Subscribe to the Non-Human & AI Identity Journal

Why do high-volume commerce periods increase fraud risk even when sales controls are strong?

High-volume commerce periods increase fraud risk because legitimate traffic creates noise that hides abuse. Attackers use that cover to test stolen credentials, scale account takeovers, and move to higher-value purchases once trust is established. Strong sales performance does not reduce risk unless identity and transaction controls scale with it.

Why This Matters for Security Teams

High-volume commerce periods change the attacker’s operating environment. More logins, more checkout attempts, more retries, and more customer support contact all create benign noise that can conceal abuse. That means fraud teams cannot rely on sales performance, chargeback trends, or standard approval rates alone to judge safety. The risk is not only stolen cards or fake accounts, but also credential stuffing, account takeover, refund abuse, and policy exploitation that blend into normal demand.

For security leaders, the key issue is that strong sales controls are not the same as strong fraud controls. A checkout flow may be stable while identity signals, device trust, and step-up verification lag behind volume. Under the NIST Cybersecurity Framework 2.0, this is a governance and detection problem as much as a transaction problem: organisations need controls that adapt to changing threat conditions, not just static rules set for average traffic.

In practice, many security teams encounter the fraud surge only after legitimate customer friction has already been tuned too low for the peak period.

How It Works in Practice

Fraud pressure rises during peak commerce because attackers exploit scale, urgency, and reduced reviewer attention. They know that a promotion, holiday event, or flash sale can make suspicious behaviour look normal. A high volume of successful logins, abandoned carts, and retries can also reduce the signal-to-noise ratio in monitoring systems, especially when thresholds were calibrated for quieter periods.

Effective defence depends on layering identity, device, and transaction controls so each stage can absorb peak load without becoming blunt. Under NIST SP 800-53 Rev 5 Security and Privacy Controls, this usually means stronger authentication assurance, event logging, anomaly detection, and risk-based response rather than a single hard block at checkout.
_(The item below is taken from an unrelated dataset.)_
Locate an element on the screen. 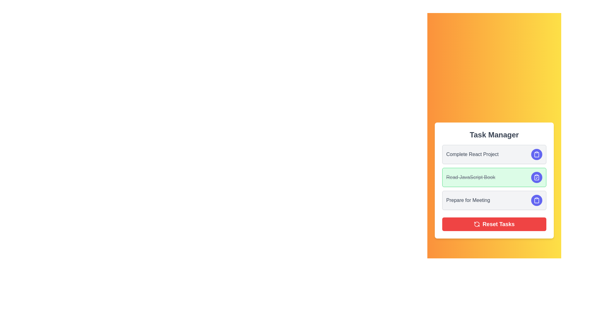  the rounded-edge rectangular clipboard icon with a purple fill, located to the right of the 'Read JavaScript Book' task item is located at coordinates (536, 154).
  • Increase friction selectively for risky sessions, not for every customer.
  • Use velocity checks to spot rapid retries, repeated card testing, and abnormal basket patterns.
  • Correlate identity signals such as device reputation, location shifts, and login history with purchase behaviour.
  • Separate fraud operations from sales targets so conversion pressure does not suppress investigation.
  • Tune alerting and case management for peak traffic before the event, not during it.

Operationally, the strongest programmes treat peak season as a test of control elasticity. A control that works at low volume but collapses under load is not really effective; it is just untested. This is especially true when attackers use valid credentials, because the activity can look like ordinary customer demand until downstream abuse appears. These controls tend to break down when promotions drive abrupt traffic spikes and manual review queues cannot keep pace, because delayed decisions let fraudsters complete transactions before risk scoring catches up.

Common Variations and Edge Cases

Tighter fraud controls often increase customer friction and review overhead, requiring organisations to balance conversion against abuse prevention. That tradeoff becomes sharper during peak commerce because false positives can directly affect revenue and customer experience. Best practice is evolving toward risk-based orchestration, but there is no universal standard for exactly where to set thresholds across every business model.

Marketplace platforms, subscription services, and high-margin retail do not fail in the same way. Marketplaces often see seller abuse, promo exploitation, and collusive behaviour. Subscription businesses may face trial abuse and account sharing. Retailers with fast fulfilment can be more exposed to card testing and reshipment fraud. Where agentic automation or connected commerce tools are involved, identity governance becomes more important because automated workflows can amplify weak access decisions across many transactions.

Seasonal risk also shifts by geography and payment mix. Card-not-present environments usually need tighter session and device analytics, while omnichannel commerce may require stronger linkage between online identity, store pickup, and refunds. Where a fraud model is trained only on normal periods, it may overfit calm traffic and underperform exactly when attack volume is highest. Current guidance suggests recalibrating controls before the surge and validating them with live scenarios rather than assuming last year’s settings will hold.

Standards & Framework Alignment

This section maps relevant standards and security frameworks to the operational risks and controls described in this guidance.

NIST CSF 2.0 provides the primary governance reference for this topic.

Framework Control / Reference Relevance
NIST CSF 2.0 DE.AE-1 Peak traffic hides fraud signals, so anomaly detection must adapt.

Tune detection thresholds and correlation rules for peak-season behaviour before traffic spikes.